[Start PROVIDED DATA]

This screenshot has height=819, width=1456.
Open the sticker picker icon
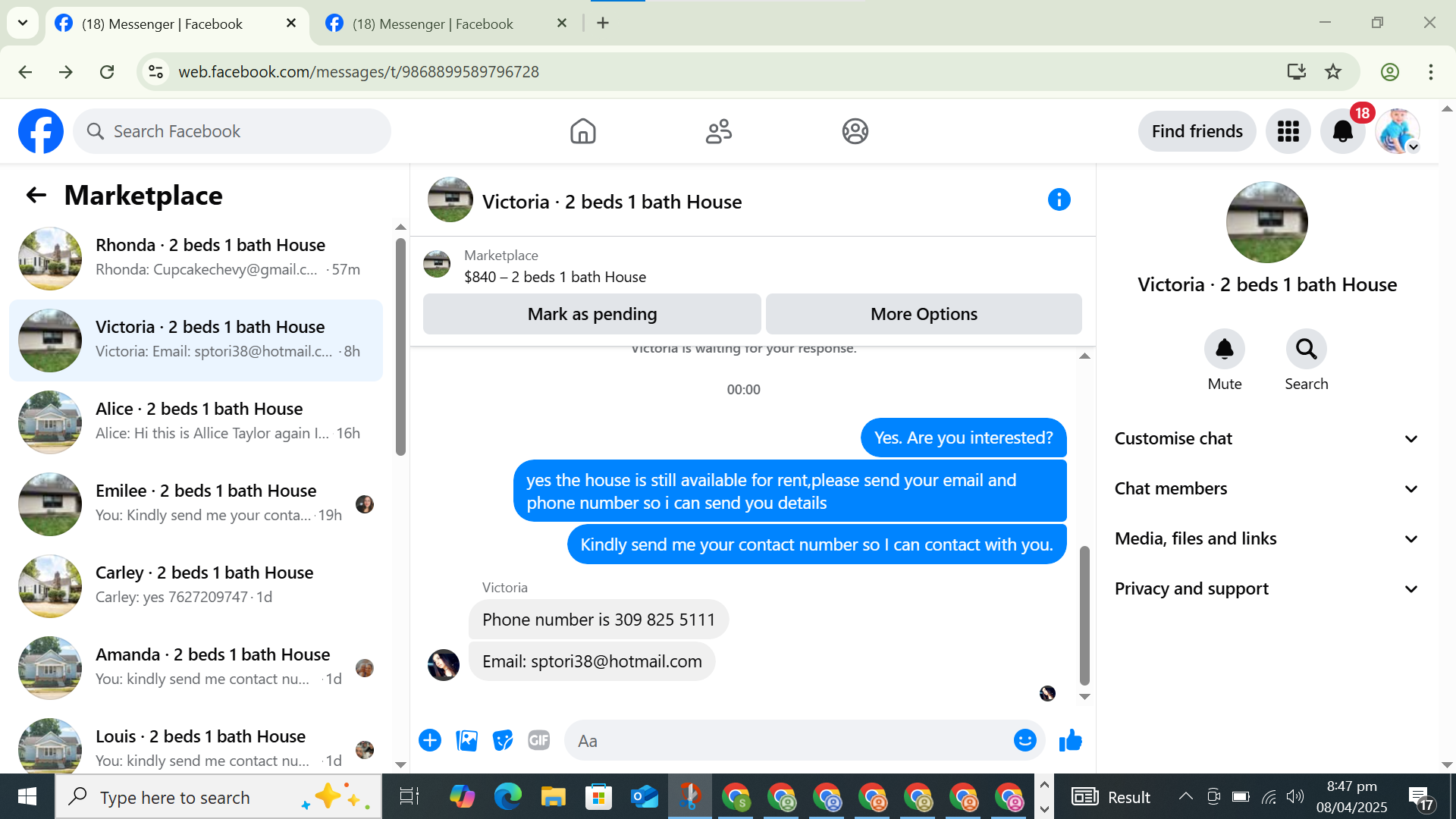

[End PROVIDED DATA]
[Start PROVIDED DATA]

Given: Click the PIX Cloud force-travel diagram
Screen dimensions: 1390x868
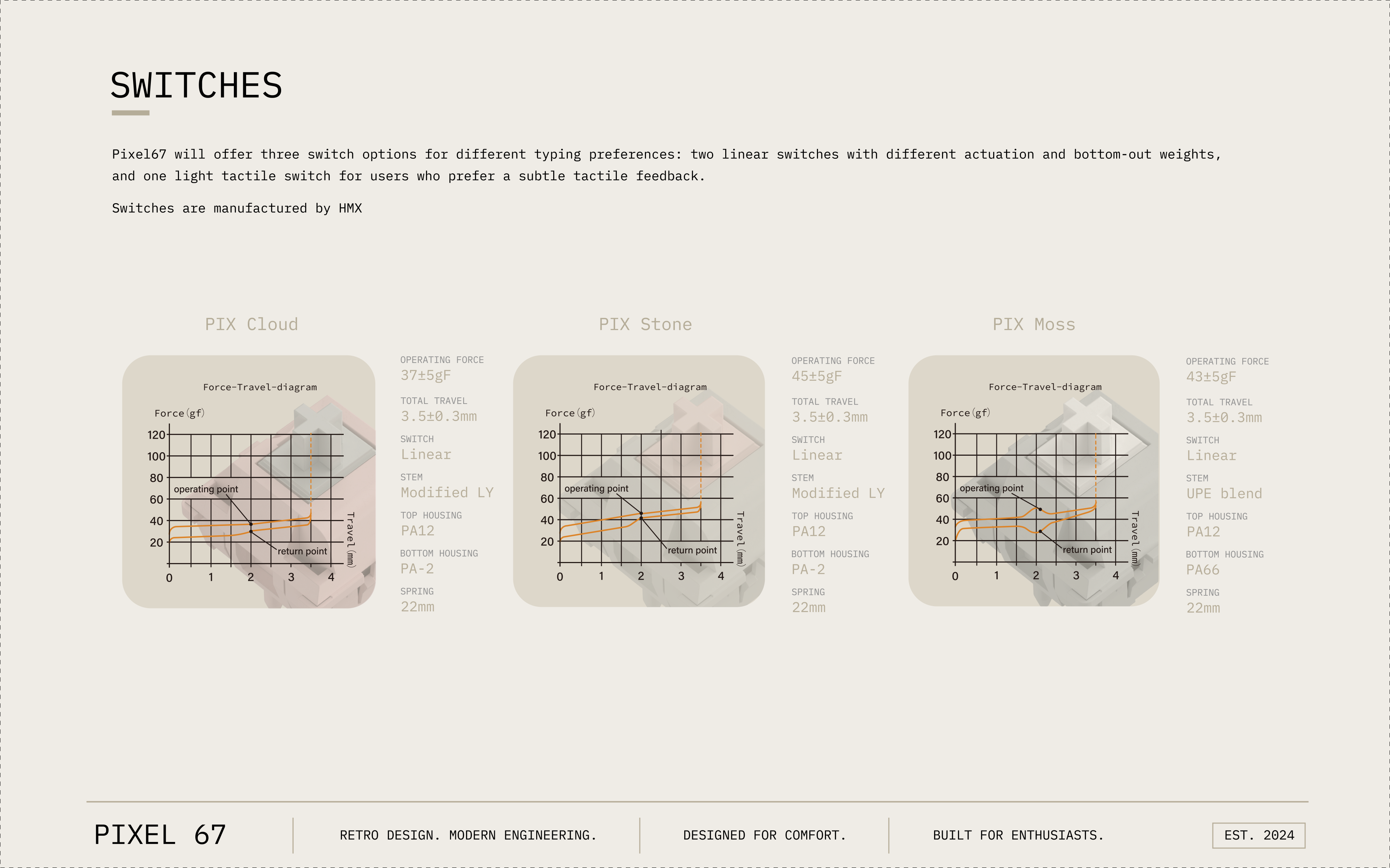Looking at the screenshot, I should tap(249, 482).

[End PROVIDED DATA]

• [OBJECTIVE] Can you copy out, word for word, the lines that start with the one containing "Given: Click the" and go on through the one containing "Looking at the", with the pictures left out?

• [THE RESULT]
Given: Click the PIX Cloud force-travel diagram
Screen dimensions: 1390x868
Looking at the screenshot, I should tap(249, 482).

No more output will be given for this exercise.